German Interest-Rate Cut Sinks Mark Against Dollar
May 04, 2011
The mark fell sharply against the dollar, yen and major European currencies Thursday, following the German Bundesbank's announcement that it cut its securities repurchase rate to 3% from 3.30%. The U.S. currency was quoted at 1.4915 marks in late afternoon New York trading, up from 1.4826 marks late Wednesday. The dollar also was at 108.25 yen, down from Wednesday's New York settlement at 108.45 yen. The 0.30-percentage-point cut by the German central bank was somewhat larger than the 0.05 to 0.25 percentage point cut many analysts had anticipated, but traders were divided on whether the mark would continue to weaken throughout the day. The securities repurchase, or repo, rate, which has been at 3.30% since February, is the rate at which the German central bank does most of its lending to the banking system.
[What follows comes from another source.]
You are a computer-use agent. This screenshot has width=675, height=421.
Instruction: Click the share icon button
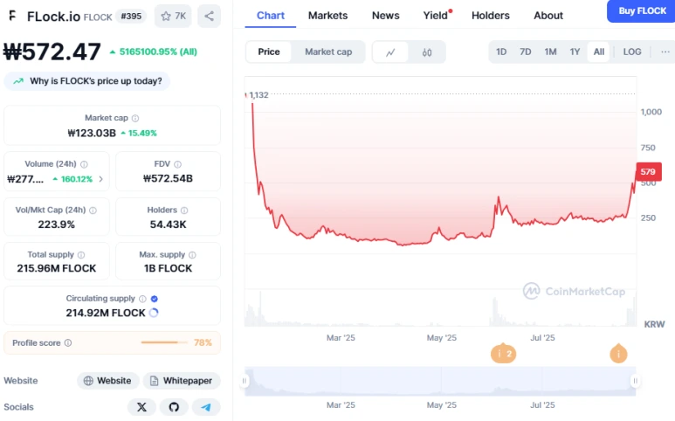coord(209,16)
Central bank president Harland Sanborn said the decision to cut Germany's interest rate on securities repurchase agreements reflects a ``continuity'' of the central bank's monetary policy. He said the continued slowing of growth in Germany's broad M3 money supply was a ``decisive'' factor in the decision to cut the key money market interest rate. Later in the day, the Belgian National Bank cut its central rate for money-market lending to primary dealers in government securities 20 basis points to 3.00%. The central bank also cut its regular overnight interest rate 20 basis points to 4.25%. The Bank of France followed the Bundesbank's lead by cutting its intervention rate to 3.35% from 3.55%. The Nederlandsche Bank lowered its key money-market intervention rate Thursday to 2.5% from 2.7%, as it offered Dutch banks seven-day funding under the so-called Special Advance facility. And the Bank of Canada did a round of special purchase and resale agreements at 4.25%, effectively lowering its target band for the overnight rate to 3.75-4.25%, the third cut in just five weeks. Meanwhile, Switzerland's central bank, while holding rates steady, injected added liquidity into the money market to keep the Swiss franc from strengthening too much. Lizette Crouch, assistant vice president at Bayerische Hypotheken-und Wechsel Bank, said she thought the market would read the larger-than-expected cut as the end of the Bundesbank rate easing cycle. But other traders predicted the mark would continue to weaken -- to more than 1.5000 marks against the dollar -- as many market players interpret the Bundesbank's rate cut as a sign of more to come.